Bestuurdersaansprakelijkheid onder de AVG
In de inleiding schreef ik dat art. 82 lid 1 AVG stelt dat de verwerkingsverantwoordelijke of verwerker schade van betrokkenen moet vergoeden. Hoewel een individu een verantwoordelijke of verwerker kan zijn, heb je het over een organisatie wanneer je van een bestuurder spreekt. De megalomane freelancers daargelaten, en nee, ik voel me niet aangesproken. Daarom wordt de bestuurder dus in beginsel niet aangesproken voor geleden schade door betrokkenen. Maar, wat als die bestuurder een ernstig verwijt te maken valt?
Voor zowel de interne aansprakelijkheid als de aansprakelijkheid bij een faillissement, zie ik best wat mogelijkheden om als bestuurder aansprakelijk te worden gesteld. In de Enforcement Tracker is onder het kopje Highest fines: by type of violation te zien dat boetes die op artikel 5 en 6 van de AVG zien, voor verreweg de hoogste boetebedragen hebben gezorgd. Dat zijn niet de minste artikelen om te overtreden. Deze gaan respectievelijk over de beginselen van gegevensverwerking en de grondslag van je verwerking. In andere woorden, de essentie van de verwerking: waarom doe je dit, waarom mag je dit, hoe worden betrokkenen beschermd, hoe lang bewaar je de gegevens etc. Indien een bestuurder weet heeft van een overtreding van deze artikelen en daar moedwillig niets mee doet of het zelfs aanmoedigt, kun je wat mij betreft wel spreken van een ernstig verwijt. In dat geval kan de bestuurder aansprakelijk worden gesteld door de onderneming en/of curator.

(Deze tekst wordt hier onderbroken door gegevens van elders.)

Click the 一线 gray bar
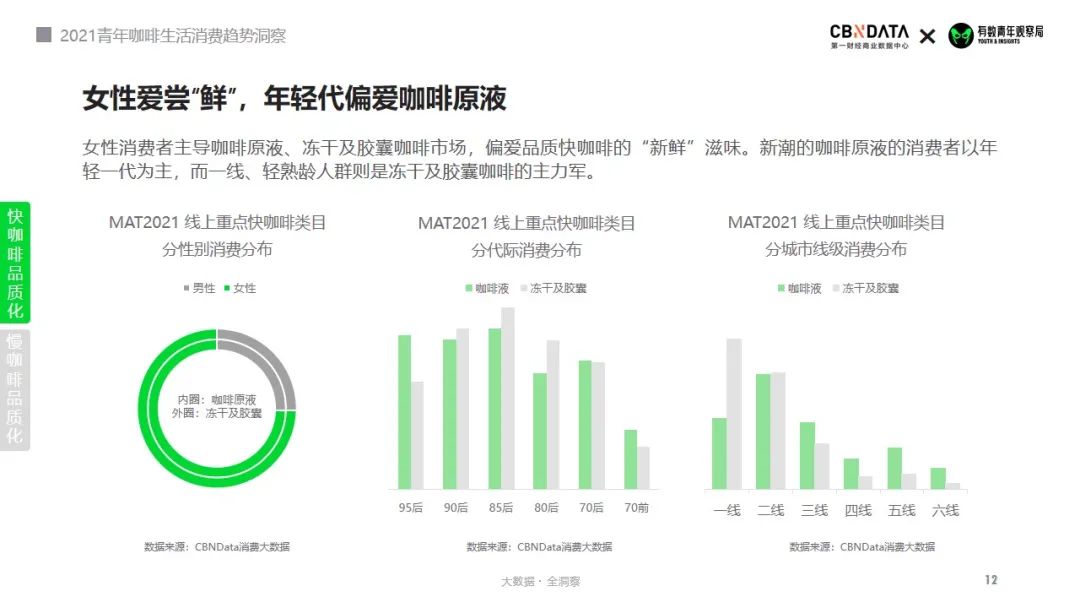The width and height of the screenshot is (1080, 608). pyautogui.click(x=734, y=414)
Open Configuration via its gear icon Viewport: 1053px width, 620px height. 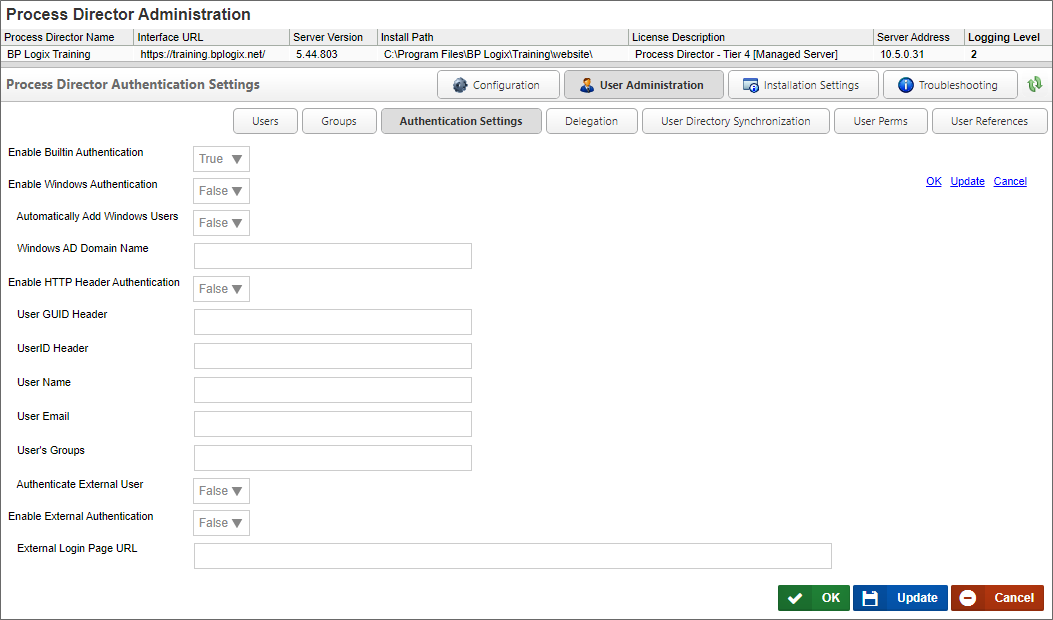[460, 85]
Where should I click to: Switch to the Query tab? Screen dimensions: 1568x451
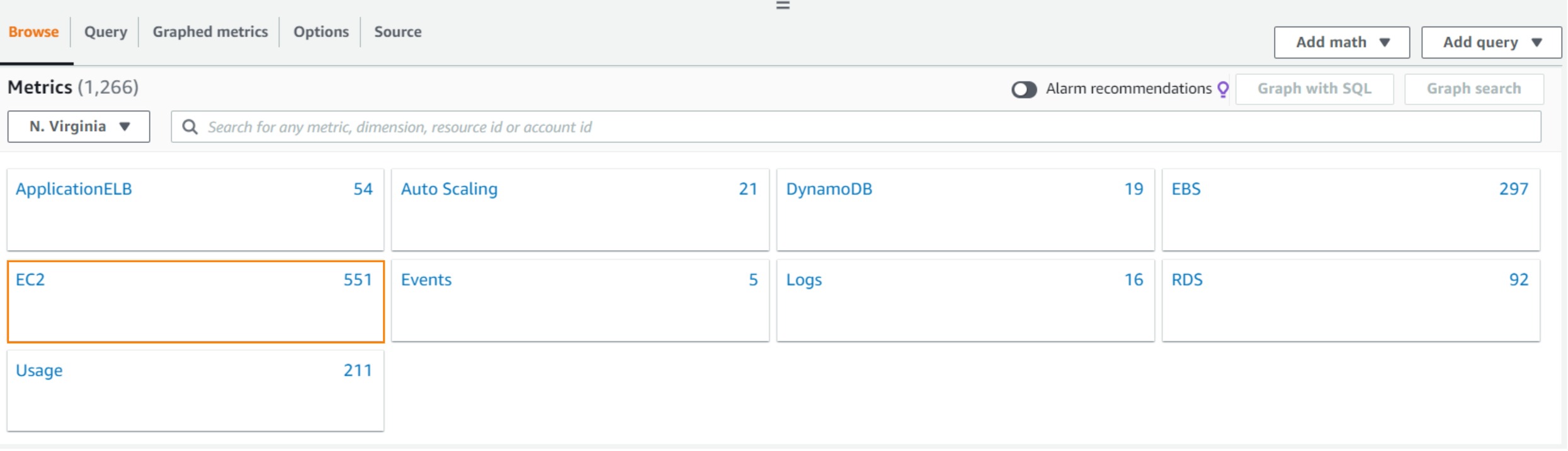[x=106, y=31]
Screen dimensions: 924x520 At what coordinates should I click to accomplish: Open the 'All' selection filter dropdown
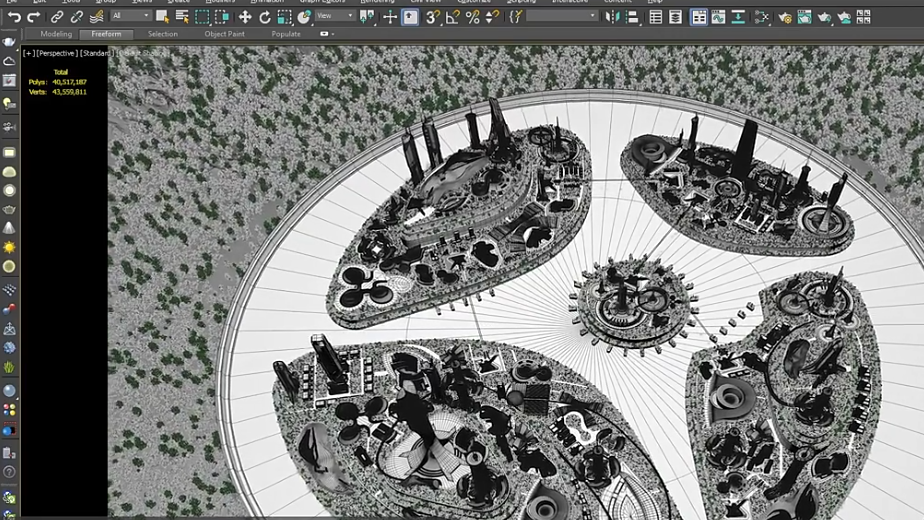[x=131, y=16]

Daarnaast kan ook een betrokkene een bestuurder in een dergelijke situatie aansprakelijk stellen. Wanneer je bewust (grof) nalatig bent geweest in het voldoen aan de AVG, schend je een wettelijke plicht. In dat geval zie ik een mogelijkheid voor een betrokkene om de bestuurder aansprakelijk te stellen voor de geleden schade, zeker als deze (in)direct betrokken is geweest bij handelingen die tot de schade hebben geleid.
De grote lettertjes
Concluderend is de bescherming die een bestuurder geniet in beginsel sterk. Je moet het wel heel bont maken wil je persoonlijk aansprakelijk worden gesteld. Toch is het ook weer niet zo onwaarschijnlijk dat het een verwaarloosbaar risico is. Het zorgt ervoor dat bestuurders scherp blijven op zowel hun eigen handelen als dat van de medebestuurders. In de context van de AVG houdt dit in dat geconstateerde risico's door bijvoorbeeld de Functionaris Gegevensbescherming serieus worden genomen, dat de beginselen van gegevensverwerking niet met voeten worden getreden en dat bijvoorbeeld datalekken niet worden verhuld of genegeerd. Onthoud ook dat niemand zit te wachten op een preek van doemscenario's, maar dat het altijd goed is om mensen te attenderen op mogelijke risico's.